Vertize, trading name of VERTIZE, registered under company number BE0848295484, established in Lokeren (Belgium), delivers AI-based automation systems and related services to business clients. These General Terms and Conditions apply to all offers, agreements and deliveries by Vertize. These terms are legally binding and intended for B2B transactions only.

Article 1 – Definitions

Vertize refers to the trading name of VERTIZE (BE0848295484), headquartered in Lokeren, Belgium. 'Client' means any legal entity or business that requests a quote, enters into an agreement, or uses our products and services. 'Agreement' means any contractual relationship regarding AI-based automation systems and/or services. 'Products' means AI-based software, solutions or systems delivered or developed by Vertize. 'Maintenance Contract' means the optional post-delivery service with periodic payment.

Article 2 – Applicability

These Terms apply to all offers, order confirmations, agreements and deliveries between Vertize and the Client. By placing an order or entering into an agreement, the Client fully accepts these Terms. Any general or special conditions of the Client are explicitly rejected unless Vertize has accepted them in writing.
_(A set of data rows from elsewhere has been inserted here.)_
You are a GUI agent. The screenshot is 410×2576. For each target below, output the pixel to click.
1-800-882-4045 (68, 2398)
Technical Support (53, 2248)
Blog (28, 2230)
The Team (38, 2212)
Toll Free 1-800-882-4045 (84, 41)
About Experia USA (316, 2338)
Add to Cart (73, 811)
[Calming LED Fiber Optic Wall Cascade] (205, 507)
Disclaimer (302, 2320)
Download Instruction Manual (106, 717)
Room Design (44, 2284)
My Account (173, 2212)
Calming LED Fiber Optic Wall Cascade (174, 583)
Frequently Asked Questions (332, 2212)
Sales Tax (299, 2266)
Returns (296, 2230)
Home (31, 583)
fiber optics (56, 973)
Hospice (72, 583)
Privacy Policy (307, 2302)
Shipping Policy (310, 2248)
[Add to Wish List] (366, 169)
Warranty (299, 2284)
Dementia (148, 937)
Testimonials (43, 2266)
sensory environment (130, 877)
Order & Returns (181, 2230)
Article 3 – Quotes and Formation of Agreement

All quotes are non-binding and valid for 30 calendar days unless stated otherwise. The agreement is formed when the Client accepts the quote in writing or when Vertize confirms a placed order. Vertize reserves the right to refuse an order in cases of obvious errors, doubt about the Client's creditworthiness, or force majeure.

Article 4 – Execution and Delivery

Vertize will execute the agreement to the best of its ability according to professional standards. This is a best-efforts obligation. The Client must provide all necessary information and cooperation in a timely manner. Delivery timelines are indicative unless explicitly guaranteed. The Client must inspect delivered systems immediately and report visible defects within 10 calendar days.
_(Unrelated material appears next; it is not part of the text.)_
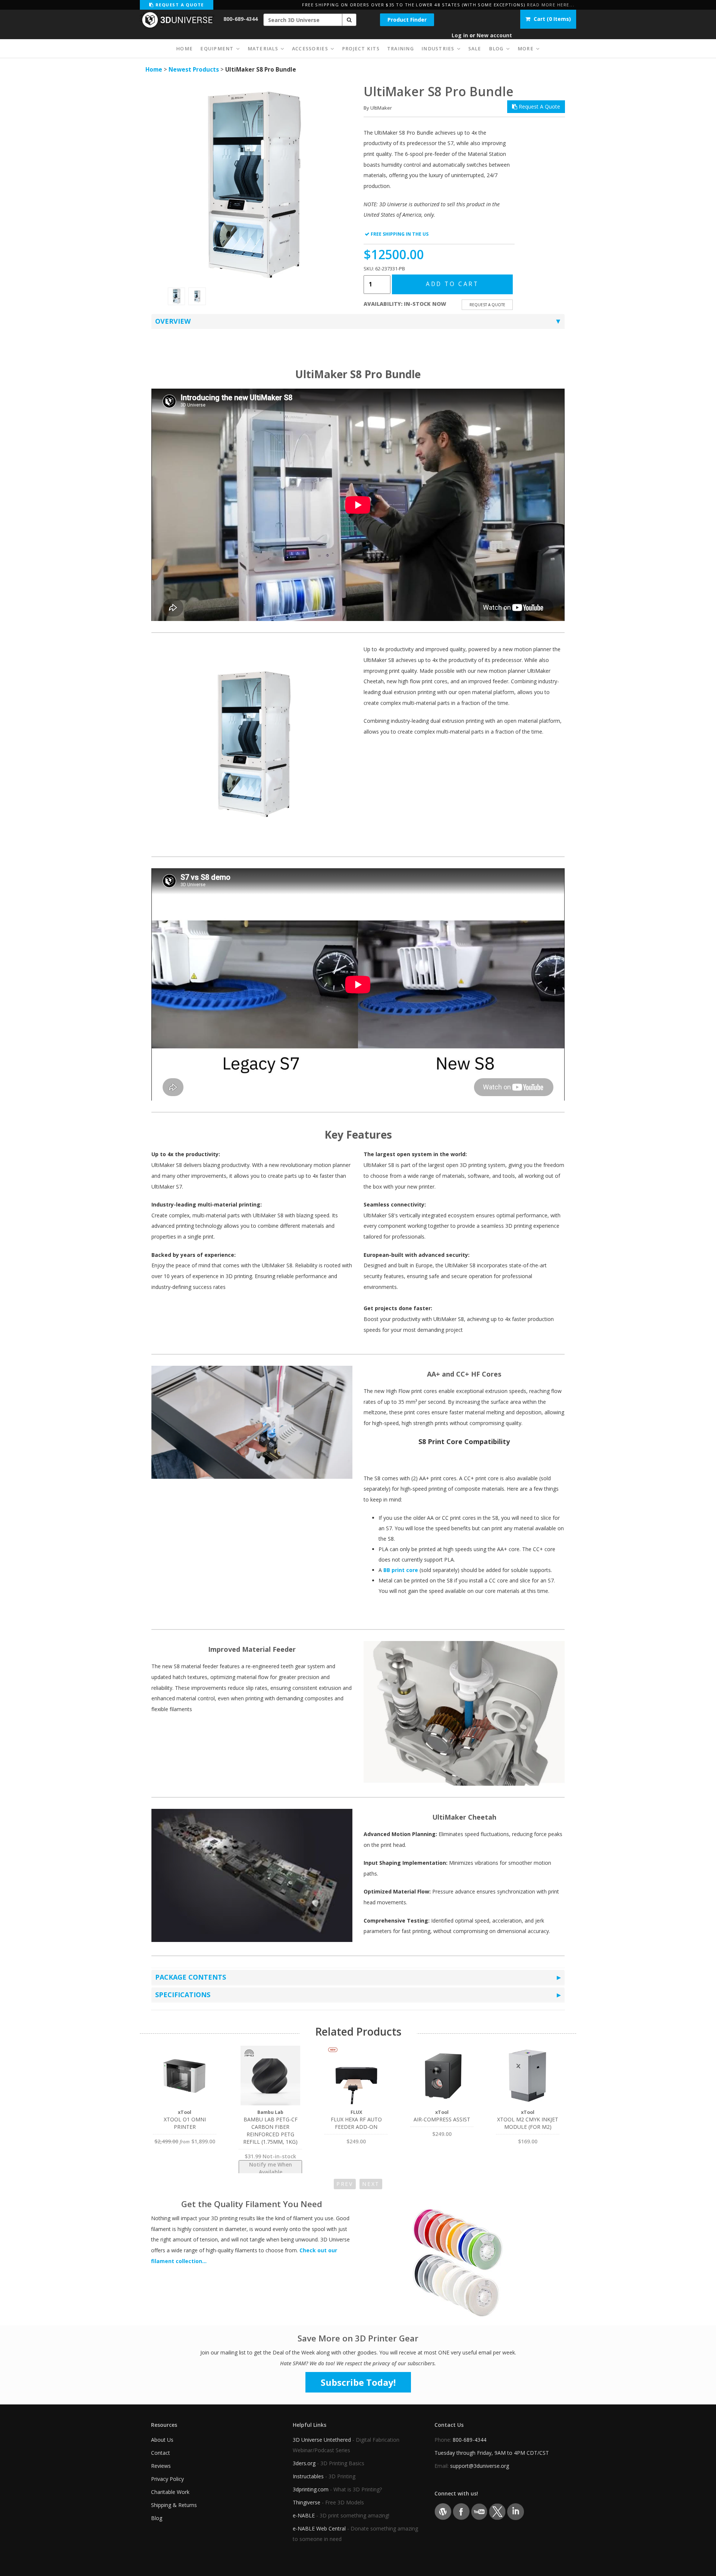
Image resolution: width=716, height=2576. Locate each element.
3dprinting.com (311, 2489)
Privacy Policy (167, 2478)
Article 5 – Changes and Additional Work

Any changes to the agreed scope will be treated as additional work and invoiced separately at Vertize's standard rates. Vertize will only execute additional work after the Client's written approval of the proposed additional cost and revised planning.

Article 6 – Prices, Invoicing and Payment

All prices are in euros (€) excluding VAT. Standard payment terms: 30% upfront, 30% at midpoint, 40% upon final delivery. Invoices are due within 14 calendar days. Late payment incurs interest of 10% per year plus a fixed compensation of 10% of the outstanding amount (minimum €150).
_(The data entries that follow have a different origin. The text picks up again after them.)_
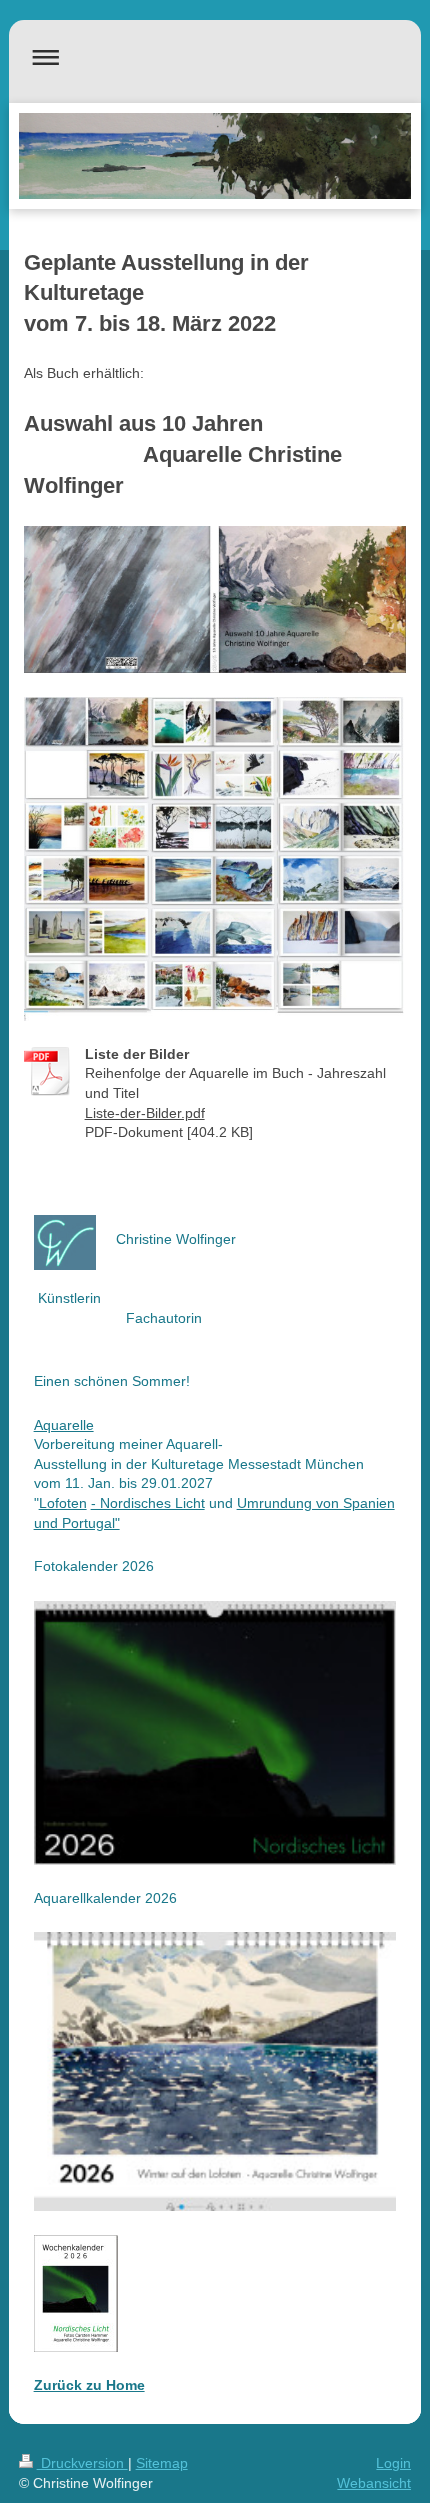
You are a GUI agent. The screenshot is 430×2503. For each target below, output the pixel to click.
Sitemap (162, 2463)
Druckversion (82, 2463)
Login (393, 2463)
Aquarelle (64, 1425)
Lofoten (63, 1503)
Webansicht (374, 2483)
Article 7 – Retention of Title and Intellectual Property

All delivered goods remain the property of Vertize until full payment is received. Intellectual property rights on custom software are transferred to the Client only upon full payment and only if explicitly agreed in writing. Otherwise, the Client receives a non-exclusive, non-transferable license for internal use only.

Article 8 – Maintenance Contract

The Maintenance Contract has an initial fixed term of one (1) year and is automatically renewed annually unless terminated in writing at least 3 months before the end of the current period. The maintenance fee covers bug fixes and standard updates. New features or major changes are considered additional work.

Article 9 – Liability and Limitations

Vertize's liability is limited to direct damages resulting from a proven serious fault. Vertize is never liable for indirect damages including lost profit, loss of data, or reputational damage. Total liability is capped at the amount paid by the Client for the relevant assignment in the preceding 12 months.

Article 10 – Force Majeure

Vertize is not liable for failure to perform due to circumstances beyond its reasonable control, including natural disasters, government measures, cyberattacks, internet outages, or failures of third-party platforms such as AI model providers, cloud platforms, or other external services.

Article 11 – Suspension, Dissolution and Termination

Vertize may suspend its obligations in case of late payment, serious breach of contract, or reasonable doubt about the Client's solvency. Vertize may dissolve the agreement immediately in cases of persistent non-payment, serious breach, or insolvency of the Client.

Article 12 – AI Technology Disclaimer

The Client acknowledges that AI technology is inherently complex and that AI output may occasionally be imperfect, inaccurate or unexpected. Vertize provides no absolute guarantee that AI output will always be correct, complete or suitable for every purpose. The Client is responsible for critically evaluating AI-generated results before using them in business decisions.

Article 13 – Applicable Law and Jurisdiction

Belgian law exclusively governs all agreements. The Vienna Convention (CISG) is explicitly excluded. Disputes will be submitted to the competent courts of the district where Vertize has its registered office (West Flanders, Belgium). These Terms are drafted in Dutch; in case of conflict between translations, the Dutch text prevails.